A prefeita de Piripiri, Jôve Oliveira (PT), tornou-se alvo de críticas após publicar, na quinta-feira (20), Dia da Consciência Negra, um vídeo em que aparece com o rosto coberto por maquiagem escura. A gravação, retirada do ar pouco depois, rapidamente circulou pelas redes sociais e foi apontada por internautas como um exemplo de blackface, prática amplamente repudiada por organizações antirracistas.
Na filmagem, Jôve surge diante de um fundo escuro, fala sobre o simbolismo do 20 de novembro e, em seguida, remove a maquiagem enquanto propõe uma reflexão sobre racismo. O gesto, porém, foi classificado por usuários como inadequado e ofensivo, já que o blackface — quando pessoas não negras escurecem a pele para representar pessoas negras — remete a uma tradição racista surgida no século 19, marcada por estereótipos e caricaturas pejorativas.
“Precisamos refletir sobre as tragédias e desigualdades que ainda atingem pessoas negras”, afirmou a prefeita durante o vídeo, que mesmo apagado já havia sido replicado em diversas plataformas.
Cassação da prefeita
A polêmica ocorre no mesmo período em que a Justiça Eleitoral da 11ª Zona de Piripiri decidiu cassar os diplomas da prefeita e do vice, Hilton Martins Osório (PT). A sentença, em primeira instância, atende a uma Ação de Investigação Judicial Eleitoral (AIJE) movida pela coligação “União, Amor e Trabalho por Piripiri”.

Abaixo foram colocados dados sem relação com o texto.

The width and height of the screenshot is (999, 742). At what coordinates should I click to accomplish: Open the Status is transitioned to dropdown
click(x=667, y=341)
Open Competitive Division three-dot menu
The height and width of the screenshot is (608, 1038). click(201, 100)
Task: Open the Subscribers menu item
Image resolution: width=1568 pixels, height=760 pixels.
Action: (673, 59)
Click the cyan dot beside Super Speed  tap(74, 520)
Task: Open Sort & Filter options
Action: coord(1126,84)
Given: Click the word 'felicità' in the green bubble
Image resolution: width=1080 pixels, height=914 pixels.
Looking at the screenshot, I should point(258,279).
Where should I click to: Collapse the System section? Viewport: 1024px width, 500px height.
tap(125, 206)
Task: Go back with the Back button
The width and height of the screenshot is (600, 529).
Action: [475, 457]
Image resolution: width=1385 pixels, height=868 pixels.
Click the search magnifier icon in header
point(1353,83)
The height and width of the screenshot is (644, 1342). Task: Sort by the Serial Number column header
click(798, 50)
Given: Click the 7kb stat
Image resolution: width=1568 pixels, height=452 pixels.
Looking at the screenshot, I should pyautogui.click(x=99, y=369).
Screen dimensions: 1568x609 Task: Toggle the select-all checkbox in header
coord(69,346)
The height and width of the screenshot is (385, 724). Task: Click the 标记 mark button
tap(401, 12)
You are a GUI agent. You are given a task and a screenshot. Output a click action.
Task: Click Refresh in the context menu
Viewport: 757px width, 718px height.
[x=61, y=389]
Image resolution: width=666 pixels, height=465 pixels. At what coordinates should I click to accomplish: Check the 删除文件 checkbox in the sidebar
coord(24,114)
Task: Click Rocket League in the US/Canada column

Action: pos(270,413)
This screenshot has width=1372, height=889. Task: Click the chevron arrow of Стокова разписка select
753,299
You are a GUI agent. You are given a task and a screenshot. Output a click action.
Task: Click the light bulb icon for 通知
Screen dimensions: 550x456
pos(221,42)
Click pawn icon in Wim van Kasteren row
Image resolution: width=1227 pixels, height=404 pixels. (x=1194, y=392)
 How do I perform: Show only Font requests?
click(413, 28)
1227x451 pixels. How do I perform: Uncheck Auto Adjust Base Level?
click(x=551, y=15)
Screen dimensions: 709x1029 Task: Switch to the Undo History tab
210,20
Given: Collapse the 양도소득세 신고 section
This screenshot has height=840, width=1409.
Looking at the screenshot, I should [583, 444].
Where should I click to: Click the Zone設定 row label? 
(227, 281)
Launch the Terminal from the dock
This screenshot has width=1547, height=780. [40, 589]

Segundo a decisão, a chapa cometeu abuso de poder político e uso indevido dos meios de comunicação. Além da cassação, Jôve e o vice foram declarados inelegíveis por oito anos.
A prefeita afirmou que tomou conhecimento da sentença no fim do dia e que respeita as instituições, ressaltando que ainda pode recorrer da decisão.